A denúncia de um contrato milionário envolvendo o ex-ministro Ricardo Lewandowski trouxe à tona mais uma polêmica no cenário político e jurídico brasileiro. Durante seu período como Ministro da Justiça no governo Lula, Lewandowski manteve um contrato de consultoria com o Banco Master, totalizando R$ 5 milhões pagos pelo banco após sua nomeação para o cargo, levantando sérias questões sobre a relação entre o governo, a Corte Suprema e a instituição financeira envolvida em um grande escândalo.
O contrato, assinado em agosto de 2023, tinha um valor mensal de R$ 250 mil e durou 21 meses após Lewandowski assumir o Ministério da Justiça, em janeiro de 2024. Embora Lewandowski tenha oficialmente deixado o escritório de advocacia ao aceitar o convite para o ministério, o vínculo com o Banco Master foi mantido, gerando um total de R$ 6,5 milhões em pagamentos. Desse montante, R$ 5,25 milhões foram pagos após sua ida para o governo.
As acusações em torno dessa contratação surgem em meio ao escândalo envolvendo o Banco Master, que foi liquidado pelo Banco Central após um golpe de mais de R$ 40 bilhões. O episódio tem gerado grandes discussões sobre a independência do sistema financeiro e a possível influência política no banco, especialmente dada a proximidade de Lewandowski com o PT e com figuras-chave da política brasileira, como o ex-ministro da Fazenda Guido Mantega, que também foi indicado para o Master.
Segundo informações obtidas pela Folha de S.Paulo, Lewandowski participou de apenas duas reuniões do Comitê Estratégico do Banco Master durante o período do contrato, o que levanta ainda mais suspeitas sobre a efetividade de seus serviços para a instituição.
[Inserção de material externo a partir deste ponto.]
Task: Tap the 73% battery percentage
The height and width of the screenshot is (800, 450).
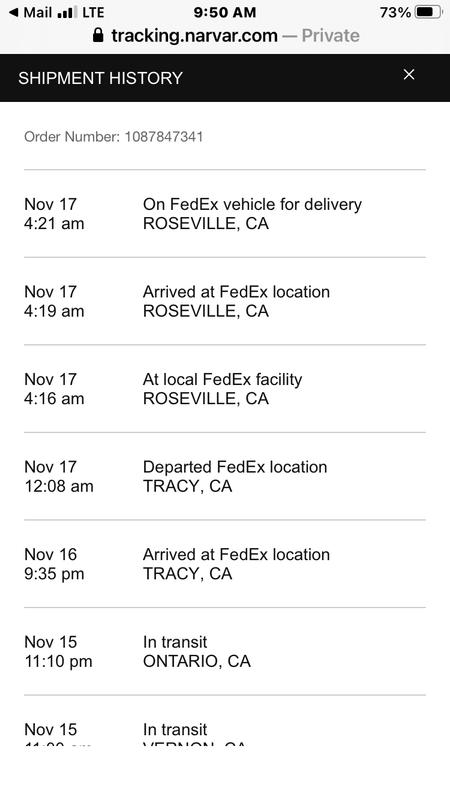Action: click(395, 12)
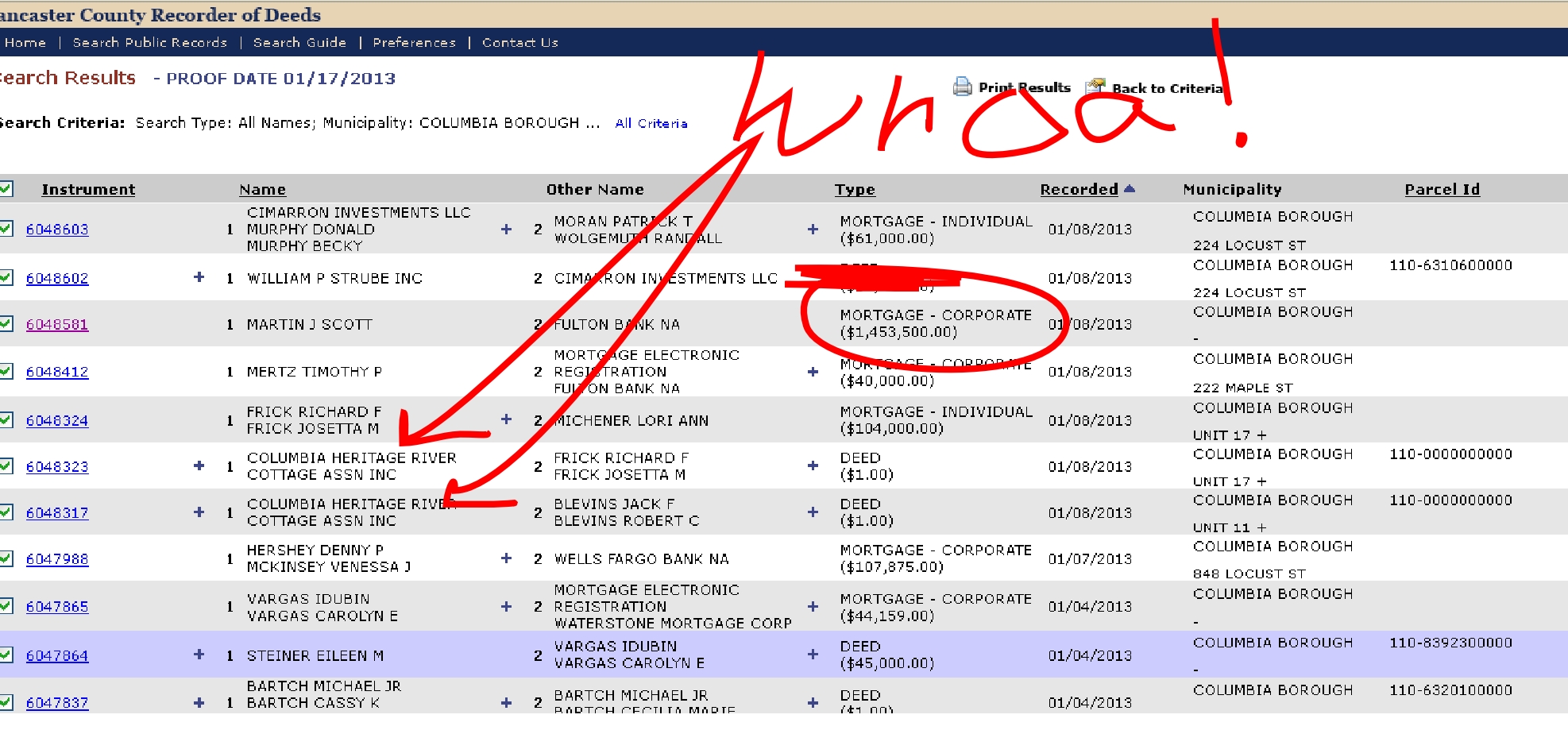Click plus icon next to Wells Fargo Bank NA row's Hershey names

[x=506, y=558]
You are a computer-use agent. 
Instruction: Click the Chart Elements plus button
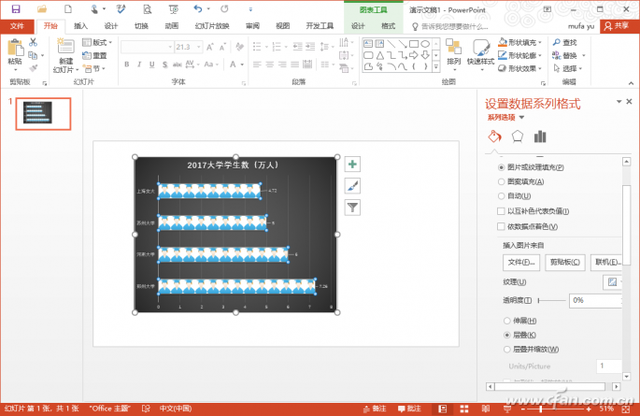352,165
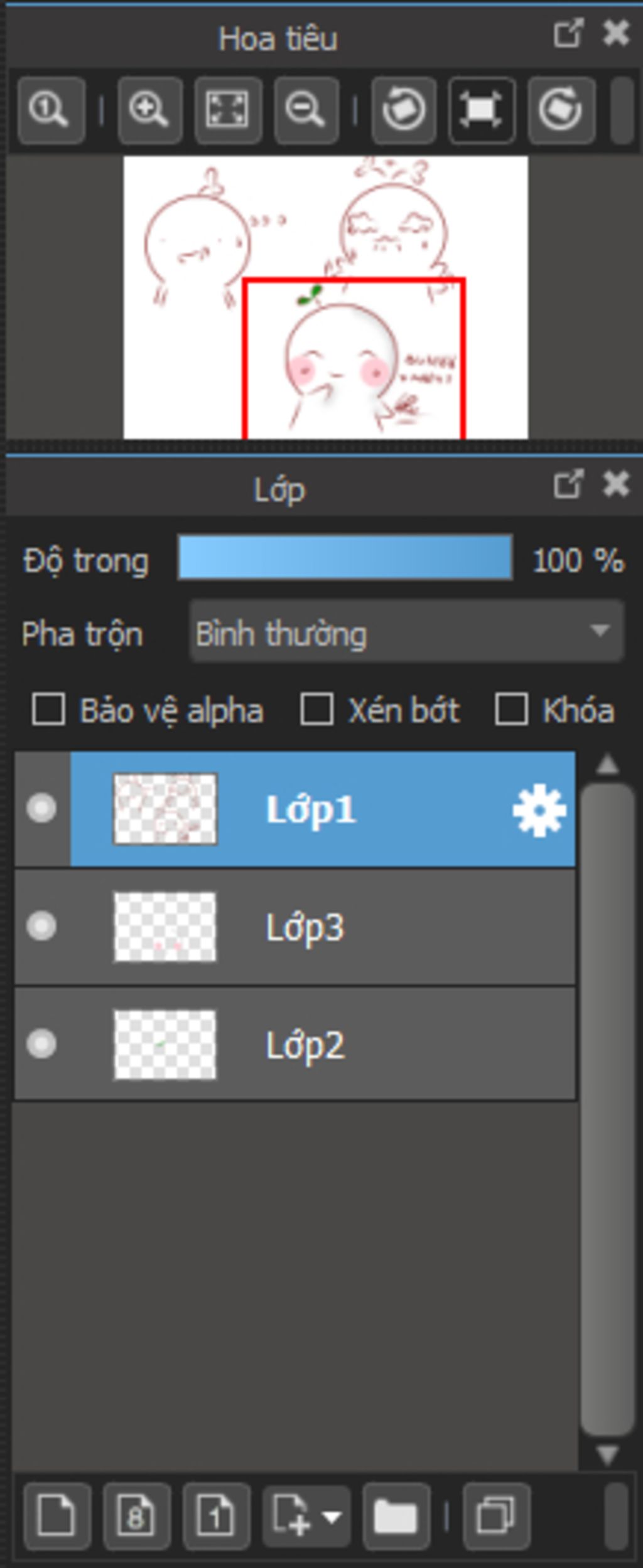Zoom in on the navigator
Image resolution: width=643 pixels, height=1568 pixels.
coord(149,110)
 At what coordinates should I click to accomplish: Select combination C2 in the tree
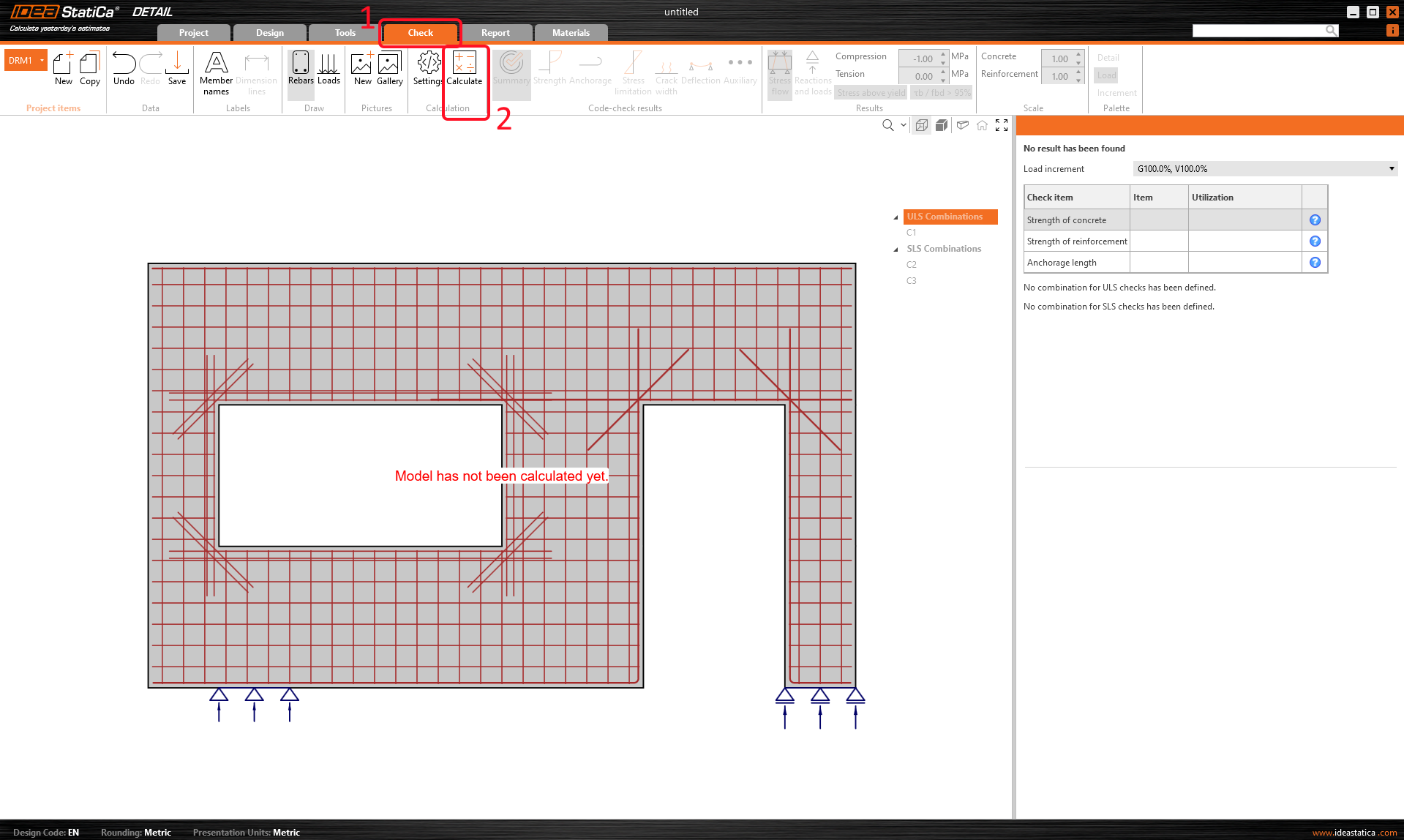pos(912,265)
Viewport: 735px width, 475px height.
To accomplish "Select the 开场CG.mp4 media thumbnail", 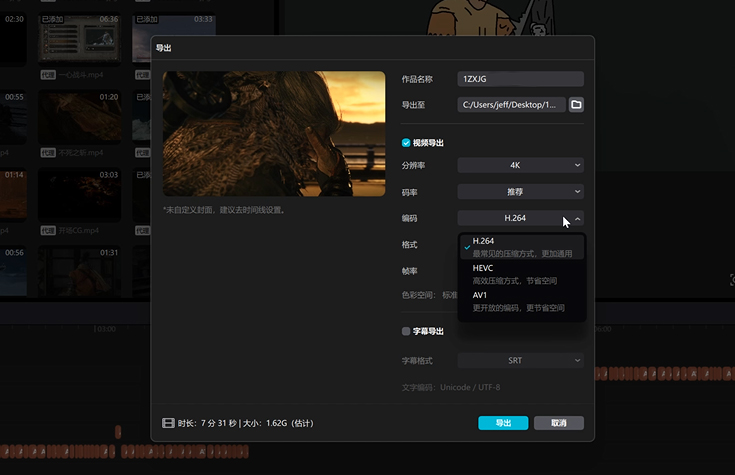I will click(79, 198).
Após sua saída do escritório, a consultoria passou a ser gerida por seus filhos, Enrique de Abreu Lewandowski e Yara de Abreu Lewandowski, mas os pagamentos continuaram, mesmo sem entregas significativas.
A defesa do Banco Master, por meio do empresário Daniel Vorcaro, alegou que as contratações feitas pela instituição seguiram “parâmetros profissionais” e foram feitas de acordo com as necessidades da empresa. No entanto, a pergunta que permanece é como esse contrato de R$ 250 mil mensais, em um momento tão crítico da economia brasileira e do sistema financeiro, pode ser justificado sem gerar desconforto político.
Essa situação reforça a crise em torno da gestão do Banco Master e do impacto que ela tem nas figuras políticas envolvidas, especialmente após Lula ter criticado publicamente o banco em eventos recentes. O presidente, em discurso na semana passada, acusou o banco de ter dado um “golpe de mais de R$ 40 bilhões” e afirmou que as consequências do golpe recairiam sobre a população e sobre bancos públicos como Banco do Brasil e Caixa Econômica Federal.